If one were to apply the GATT standard of review in the context of Yukos, then the question could be whether the relevant Russian statutes, specifically the FLIT and FIL, impose on the executive an obligation not to accept the provisional application of an investor-state arbitration clause, or otherwise prevent the executive from agreeing to provisionally apply an investor-state arbitration clause (by delegating, for example, this power to the legislative).  Either way, under the GATT standard, the terms or expressed intent of the legislation at issue must specifically proscribe executive action.

In this respect, the FLIT provides that the decision to sign a treaty rests with the executive (Article 11).  Article 23(1) provides that “[a]n international treaty or a part thereof may, prior to its entry into force, be applied by the Russian Federation provisionally if the treaty itself so provides or if an agreement to such effect has been reached with the parties that have signed the treaty”.  In turn, Article 23(2) provides that “[d]ecisions on the provisional application of a treaty … shall be made by the body that has taken the decision to sign the international treaty according to the procedure set out in Article 11 of this Federal Law”, i.e. the executive.  Moreover, Article 6(1) provides that “[c]onsent of the Russian Federation to be bound by an international treaty may be expressed by means of: signature of the treaty”.

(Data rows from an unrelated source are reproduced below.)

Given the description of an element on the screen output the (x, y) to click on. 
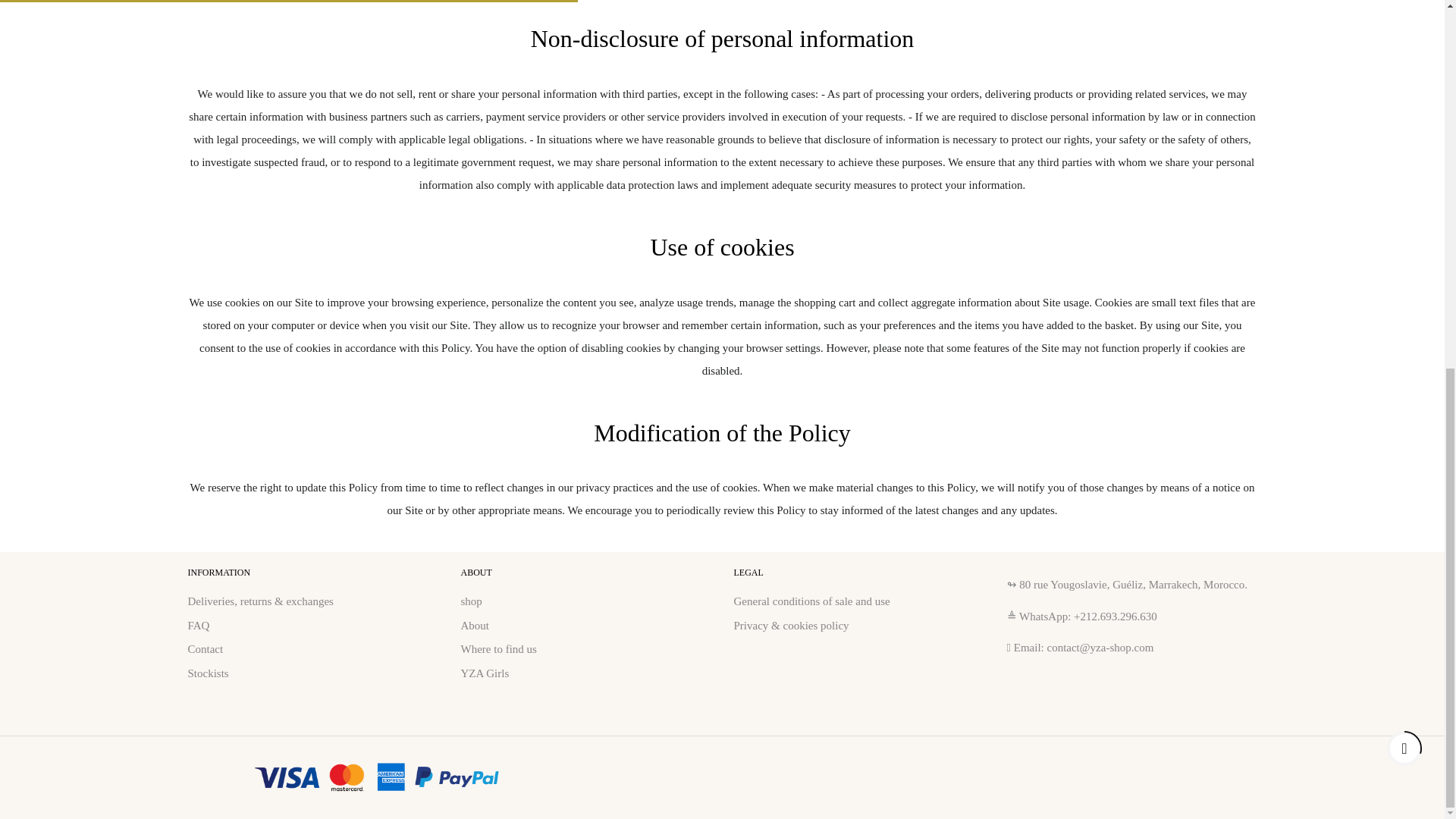
Contact (205, 648)
About (475, 625)
shop (471, 601)
General conditions of sale and use (811, 601)
Stockists (207, 673)
FAQ (198, 625)
YZA Girls (485, 673)
Where to find us (499, 648)
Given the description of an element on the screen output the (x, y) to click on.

On the other hand, the 1991 FIL provides that:

Investment disputes, including disputes over the amount, conditions and procedure of the payment of compensation, shall be resolved by the Supreme Court of the RSFSR or the Supreme Arbitrazh Court of the RSFSR, unless another procedure is established by an international treaty in force in the territory of the RSFSR. [Article 9]

Similarly, the 1999 FIL provides that:

A dispute of a foreign investor arising in connection with its investments and business activity conducted in the territory of the Russian Federation shall be resolved in compliance with the international treaties of the Russian Federation and federal laws in a court, an arbitration court or international arbitration (arbitration tribunal). [Article 10]

Arguably, the above provisions do not clearly determine whether provisional application of an investor-state arbitration clause is inconsistent with Russia’s “constitution, laws or regulations”.  At the same time, if one were to accept the GATT standard of review, it is likely that the above provisions would fall short of establishing an obligation preventing the executive from agreeing to provisionally apply an investor-state arbitration clause.

However, as the complexity of life teaches us, analogies may not always be apposite.  After all, in the context of GATT’s provisional application, what was at stake was measures affecting trade in goods –not investor-state dispute settlement, and the contracting parties had themselves formulated a standard of review applicable to the PPA’s ‘limitation clause’.  Still, GATT’s standard of review of ‘limitation clauses’ could prove to be an analogue the courts and tribunals engaged in the Yukos saga may want to weigh in on.  Likewise, the GATT jurisprudence may prove to be attractive to the International Law Commission’s work on the topic of ‘provisional application of treaties’, which has recently turned its mind to the Yukos saga, but pushed away any conclusions as “premature” [65].